Each entry needs to be repeated exactly, with nothing added or removed.
=-=-=-=-=
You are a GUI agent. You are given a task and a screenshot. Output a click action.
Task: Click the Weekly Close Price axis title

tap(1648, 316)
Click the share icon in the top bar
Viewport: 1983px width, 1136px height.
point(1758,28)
=-=-=-=-=
### YOUR SOLUTION
You are a GUI agent. You are given a task and a screenshot. Output a click action.
Task: Click the Weekly Close Price axis title

tap(1648, 316)
Click the share icon in the top bar
Viewport: 1983px width, 1136px height.
point(1758,28)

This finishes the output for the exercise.